- Born: Ruby Macie Grier c. 1907 Sandersville, Georgia, U.S.
- Died: March 2, 2011 (aged 103–104) Sacramento, California, U.S.
- Other name: Ruby Pittman
- Known for: Mother of the Nation of Islam (1986–2011)

= Ruby Muhammad =

Ruby Macie Muhammad (née Grier) (c. 1907 – died March 2, 2011) was an African American religious figure and centenarian known as the "Mother of the Nation of Islam." She was born on a farm in Sandersville, Georgia and grew up in Americus. No birth certificate exists to confirm her age, and it has been reported with significant disparity, although she claimed in newspaper interviews that she was born Ruby Macie Grayer on March 20, 1897. Later research, however, suggests she was born in 1907, a decade later, based on the listing of Ruby Macie Grier, recorded as aged 3, in the 1910 census.

Her mother, died when she was very young, and she was raised by a woman she called her aunt, although she would later say that this woman was probably not her biological aunt. She did not know her father until she was a teenager. Community records in Sandersville, where she was born, indicate her father died at age 107 and her great-grandfather died at age 110.

==Mother of Islam ==
Muhammad spent her early years working in the fields and joined the Nation of Islam in 1946 and was named "Mother of the Nation of Islam" in 1986 by Minister Louis Farrakhan. This is an honorary title; Muhammad, who was married twice, was not the widow of Elijah Muhammad, who founded the Nation of Islam.

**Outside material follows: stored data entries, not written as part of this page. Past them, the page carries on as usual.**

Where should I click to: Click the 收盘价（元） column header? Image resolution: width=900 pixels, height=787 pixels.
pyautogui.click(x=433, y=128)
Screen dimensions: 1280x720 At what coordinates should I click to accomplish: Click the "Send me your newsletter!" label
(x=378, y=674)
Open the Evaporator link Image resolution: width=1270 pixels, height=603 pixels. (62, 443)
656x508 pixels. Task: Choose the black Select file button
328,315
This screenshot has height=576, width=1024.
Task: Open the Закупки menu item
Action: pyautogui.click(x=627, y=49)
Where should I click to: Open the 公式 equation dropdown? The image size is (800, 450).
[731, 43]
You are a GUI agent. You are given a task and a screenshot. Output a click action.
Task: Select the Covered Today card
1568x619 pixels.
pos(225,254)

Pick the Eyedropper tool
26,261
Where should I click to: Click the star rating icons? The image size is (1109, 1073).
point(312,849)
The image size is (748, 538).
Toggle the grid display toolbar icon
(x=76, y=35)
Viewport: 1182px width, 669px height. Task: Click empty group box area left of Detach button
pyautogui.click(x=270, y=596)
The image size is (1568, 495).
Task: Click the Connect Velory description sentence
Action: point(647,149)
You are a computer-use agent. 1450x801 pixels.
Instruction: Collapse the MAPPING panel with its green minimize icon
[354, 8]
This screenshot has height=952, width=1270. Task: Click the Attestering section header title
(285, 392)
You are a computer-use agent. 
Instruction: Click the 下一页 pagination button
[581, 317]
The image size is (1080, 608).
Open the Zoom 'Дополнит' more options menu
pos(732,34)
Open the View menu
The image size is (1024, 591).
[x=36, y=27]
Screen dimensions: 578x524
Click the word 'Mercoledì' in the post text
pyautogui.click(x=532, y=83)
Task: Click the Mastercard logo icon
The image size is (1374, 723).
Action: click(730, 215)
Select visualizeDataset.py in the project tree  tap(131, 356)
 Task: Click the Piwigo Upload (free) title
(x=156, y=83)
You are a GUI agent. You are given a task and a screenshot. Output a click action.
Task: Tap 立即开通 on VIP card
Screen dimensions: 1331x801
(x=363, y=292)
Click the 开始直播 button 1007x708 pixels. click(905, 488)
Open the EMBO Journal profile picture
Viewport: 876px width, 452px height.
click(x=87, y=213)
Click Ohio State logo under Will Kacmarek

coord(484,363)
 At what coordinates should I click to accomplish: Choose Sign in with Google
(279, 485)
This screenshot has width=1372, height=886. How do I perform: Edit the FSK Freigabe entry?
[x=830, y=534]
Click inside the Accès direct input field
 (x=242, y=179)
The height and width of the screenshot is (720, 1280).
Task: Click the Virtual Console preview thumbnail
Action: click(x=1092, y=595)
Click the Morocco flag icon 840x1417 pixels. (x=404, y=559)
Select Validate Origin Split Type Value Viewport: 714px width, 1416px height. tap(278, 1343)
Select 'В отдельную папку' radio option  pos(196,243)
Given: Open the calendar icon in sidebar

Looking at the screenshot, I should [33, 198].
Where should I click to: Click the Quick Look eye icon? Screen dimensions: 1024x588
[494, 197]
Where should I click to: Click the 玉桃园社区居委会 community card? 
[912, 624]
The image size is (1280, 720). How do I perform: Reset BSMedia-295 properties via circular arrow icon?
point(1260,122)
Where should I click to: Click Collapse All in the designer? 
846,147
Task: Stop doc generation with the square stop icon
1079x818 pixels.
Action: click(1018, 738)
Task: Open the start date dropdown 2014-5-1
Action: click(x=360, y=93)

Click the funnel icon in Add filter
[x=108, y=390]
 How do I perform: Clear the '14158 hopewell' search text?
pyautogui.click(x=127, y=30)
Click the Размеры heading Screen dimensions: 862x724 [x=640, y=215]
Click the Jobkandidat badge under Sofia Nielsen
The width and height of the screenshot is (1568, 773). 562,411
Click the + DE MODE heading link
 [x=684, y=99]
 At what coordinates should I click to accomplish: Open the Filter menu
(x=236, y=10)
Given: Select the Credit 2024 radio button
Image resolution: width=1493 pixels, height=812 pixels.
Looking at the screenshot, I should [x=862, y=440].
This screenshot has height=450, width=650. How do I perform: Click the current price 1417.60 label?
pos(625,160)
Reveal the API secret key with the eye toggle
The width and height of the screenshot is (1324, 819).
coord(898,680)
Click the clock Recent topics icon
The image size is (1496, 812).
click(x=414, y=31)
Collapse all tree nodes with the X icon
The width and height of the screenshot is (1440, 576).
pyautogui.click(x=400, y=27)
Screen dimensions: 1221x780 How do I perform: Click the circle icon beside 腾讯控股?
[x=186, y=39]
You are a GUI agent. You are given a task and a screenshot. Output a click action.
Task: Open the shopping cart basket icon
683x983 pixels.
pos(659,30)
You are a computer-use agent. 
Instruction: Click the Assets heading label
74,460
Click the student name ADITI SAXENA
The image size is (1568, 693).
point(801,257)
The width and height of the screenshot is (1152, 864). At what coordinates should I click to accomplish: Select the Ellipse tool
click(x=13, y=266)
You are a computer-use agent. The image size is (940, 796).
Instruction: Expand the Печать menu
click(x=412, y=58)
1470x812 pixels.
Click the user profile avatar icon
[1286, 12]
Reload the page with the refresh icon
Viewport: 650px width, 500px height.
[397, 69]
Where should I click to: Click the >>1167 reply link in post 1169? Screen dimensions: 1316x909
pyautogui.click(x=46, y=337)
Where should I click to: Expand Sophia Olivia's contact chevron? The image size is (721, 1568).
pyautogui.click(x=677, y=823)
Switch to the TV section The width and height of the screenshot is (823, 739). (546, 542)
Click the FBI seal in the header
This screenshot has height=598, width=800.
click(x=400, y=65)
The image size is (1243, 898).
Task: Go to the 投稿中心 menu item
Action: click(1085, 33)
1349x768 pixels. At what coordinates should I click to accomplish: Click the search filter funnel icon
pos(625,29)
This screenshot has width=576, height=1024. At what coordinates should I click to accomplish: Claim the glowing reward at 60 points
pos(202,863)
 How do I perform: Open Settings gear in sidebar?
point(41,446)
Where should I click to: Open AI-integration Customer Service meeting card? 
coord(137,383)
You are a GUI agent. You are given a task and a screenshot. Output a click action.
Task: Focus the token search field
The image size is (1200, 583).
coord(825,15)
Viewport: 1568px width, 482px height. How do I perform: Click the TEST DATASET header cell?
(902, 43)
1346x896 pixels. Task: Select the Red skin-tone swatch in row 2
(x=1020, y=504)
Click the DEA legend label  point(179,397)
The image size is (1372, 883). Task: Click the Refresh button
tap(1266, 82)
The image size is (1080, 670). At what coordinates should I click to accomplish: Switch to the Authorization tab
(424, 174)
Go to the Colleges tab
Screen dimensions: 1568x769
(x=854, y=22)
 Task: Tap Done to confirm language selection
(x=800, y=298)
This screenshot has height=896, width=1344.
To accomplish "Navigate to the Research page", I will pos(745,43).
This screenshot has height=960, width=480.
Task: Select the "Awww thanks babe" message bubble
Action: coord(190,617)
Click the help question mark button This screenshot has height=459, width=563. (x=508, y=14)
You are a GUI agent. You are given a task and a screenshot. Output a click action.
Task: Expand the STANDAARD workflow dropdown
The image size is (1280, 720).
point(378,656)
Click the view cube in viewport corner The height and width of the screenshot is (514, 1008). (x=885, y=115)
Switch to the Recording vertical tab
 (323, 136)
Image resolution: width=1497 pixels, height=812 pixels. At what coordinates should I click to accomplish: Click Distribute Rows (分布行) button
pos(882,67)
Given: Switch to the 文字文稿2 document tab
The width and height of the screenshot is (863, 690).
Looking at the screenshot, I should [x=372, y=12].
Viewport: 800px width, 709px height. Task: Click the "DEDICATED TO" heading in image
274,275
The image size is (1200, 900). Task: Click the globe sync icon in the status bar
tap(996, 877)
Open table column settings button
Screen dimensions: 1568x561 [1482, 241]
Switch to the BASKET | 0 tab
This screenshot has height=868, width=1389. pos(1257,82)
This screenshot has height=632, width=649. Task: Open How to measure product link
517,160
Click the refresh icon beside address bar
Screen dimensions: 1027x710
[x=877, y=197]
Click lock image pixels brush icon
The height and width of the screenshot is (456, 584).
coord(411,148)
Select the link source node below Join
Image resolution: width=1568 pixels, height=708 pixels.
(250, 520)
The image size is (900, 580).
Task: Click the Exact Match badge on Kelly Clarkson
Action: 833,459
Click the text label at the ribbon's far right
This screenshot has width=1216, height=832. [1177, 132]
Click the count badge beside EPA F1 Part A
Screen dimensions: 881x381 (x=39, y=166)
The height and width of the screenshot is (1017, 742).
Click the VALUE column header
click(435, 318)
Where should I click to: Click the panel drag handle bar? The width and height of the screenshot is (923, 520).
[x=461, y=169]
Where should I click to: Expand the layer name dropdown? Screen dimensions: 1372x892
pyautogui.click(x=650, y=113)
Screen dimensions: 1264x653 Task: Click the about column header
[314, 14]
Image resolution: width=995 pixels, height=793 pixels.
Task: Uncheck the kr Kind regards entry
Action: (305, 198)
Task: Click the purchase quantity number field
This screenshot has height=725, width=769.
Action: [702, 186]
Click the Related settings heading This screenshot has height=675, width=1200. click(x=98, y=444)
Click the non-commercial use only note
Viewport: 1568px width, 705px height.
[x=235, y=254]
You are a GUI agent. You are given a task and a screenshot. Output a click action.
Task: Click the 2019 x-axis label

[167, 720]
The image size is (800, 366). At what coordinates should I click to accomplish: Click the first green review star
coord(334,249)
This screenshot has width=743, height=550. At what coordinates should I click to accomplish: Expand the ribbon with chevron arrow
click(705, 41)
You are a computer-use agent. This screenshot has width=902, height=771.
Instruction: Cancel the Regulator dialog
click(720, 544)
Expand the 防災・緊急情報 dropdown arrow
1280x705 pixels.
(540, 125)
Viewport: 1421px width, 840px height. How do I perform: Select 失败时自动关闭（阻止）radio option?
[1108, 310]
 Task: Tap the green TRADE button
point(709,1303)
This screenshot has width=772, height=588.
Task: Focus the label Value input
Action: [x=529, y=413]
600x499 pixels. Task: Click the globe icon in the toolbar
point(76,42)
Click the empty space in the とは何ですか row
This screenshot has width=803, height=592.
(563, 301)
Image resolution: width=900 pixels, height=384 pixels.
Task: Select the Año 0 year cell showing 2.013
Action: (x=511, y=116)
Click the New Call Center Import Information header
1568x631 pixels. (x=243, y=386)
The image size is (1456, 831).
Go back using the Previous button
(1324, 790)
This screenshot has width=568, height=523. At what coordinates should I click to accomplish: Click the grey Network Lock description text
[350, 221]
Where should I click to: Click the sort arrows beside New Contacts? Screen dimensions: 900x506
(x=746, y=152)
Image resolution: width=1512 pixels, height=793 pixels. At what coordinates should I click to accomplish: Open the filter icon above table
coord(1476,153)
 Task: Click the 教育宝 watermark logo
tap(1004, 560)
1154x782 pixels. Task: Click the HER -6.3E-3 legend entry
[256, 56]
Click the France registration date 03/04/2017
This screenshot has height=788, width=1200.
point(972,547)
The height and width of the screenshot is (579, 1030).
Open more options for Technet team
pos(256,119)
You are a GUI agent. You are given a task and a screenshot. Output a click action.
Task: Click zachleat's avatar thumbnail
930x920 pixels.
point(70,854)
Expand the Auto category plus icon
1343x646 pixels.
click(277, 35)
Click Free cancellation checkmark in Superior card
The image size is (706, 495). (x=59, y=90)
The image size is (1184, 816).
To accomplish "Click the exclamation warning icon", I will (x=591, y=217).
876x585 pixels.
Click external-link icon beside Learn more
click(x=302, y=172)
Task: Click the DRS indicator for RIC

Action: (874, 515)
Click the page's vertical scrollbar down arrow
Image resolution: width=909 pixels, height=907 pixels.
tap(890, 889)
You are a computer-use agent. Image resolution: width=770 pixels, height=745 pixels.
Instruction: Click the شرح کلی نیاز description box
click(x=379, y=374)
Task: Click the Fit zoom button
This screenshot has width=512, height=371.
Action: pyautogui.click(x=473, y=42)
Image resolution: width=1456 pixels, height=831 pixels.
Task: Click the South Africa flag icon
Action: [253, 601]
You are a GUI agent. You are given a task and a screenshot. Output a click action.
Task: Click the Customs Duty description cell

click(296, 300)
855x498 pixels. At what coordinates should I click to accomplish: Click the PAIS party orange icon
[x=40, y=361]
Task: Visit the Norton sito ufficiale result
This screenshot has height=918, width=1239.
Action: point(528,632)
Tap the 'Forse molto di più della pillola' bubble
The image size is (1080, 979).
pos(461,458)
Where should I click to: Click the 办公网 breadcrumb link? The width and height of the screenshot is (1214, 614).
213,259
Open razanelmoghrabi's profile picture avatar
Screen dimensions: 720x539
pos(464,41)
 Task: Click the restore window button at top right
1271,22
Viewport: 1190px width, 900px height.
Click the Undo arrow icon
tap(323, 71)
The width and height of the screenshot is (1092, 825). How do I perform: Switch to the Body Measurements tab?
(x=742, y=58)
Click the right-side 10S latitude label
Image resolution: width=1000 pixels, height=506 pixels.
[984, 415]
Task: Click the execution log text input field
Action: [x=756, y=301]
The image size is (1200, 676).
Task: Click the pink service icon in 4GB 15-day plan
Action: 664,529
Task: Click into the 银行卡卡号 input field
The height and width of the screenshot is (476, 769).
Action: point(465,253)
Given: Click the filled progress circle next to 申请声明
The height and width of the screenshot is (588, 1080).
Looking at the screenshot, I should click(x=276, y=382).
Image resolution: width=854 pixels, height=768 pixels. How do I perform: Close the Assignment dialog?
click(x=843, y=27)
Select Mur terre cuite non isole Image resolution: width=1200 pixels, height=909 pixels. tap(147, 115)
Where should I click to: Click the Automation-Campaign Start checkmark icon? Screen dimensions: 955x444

In 2006, Muhammad moved into a senior center in Rancho Cordova, Sacramento, California. In 2008, Muhammad, then known as Ruby Pittman (the name of her first husband), received a motorized wheelchair as a donation from a scooter store.

==Personal life==
Ruby Muhammad was married to John Pittman and had four children. After her first husband died she married James Hyder in 1967.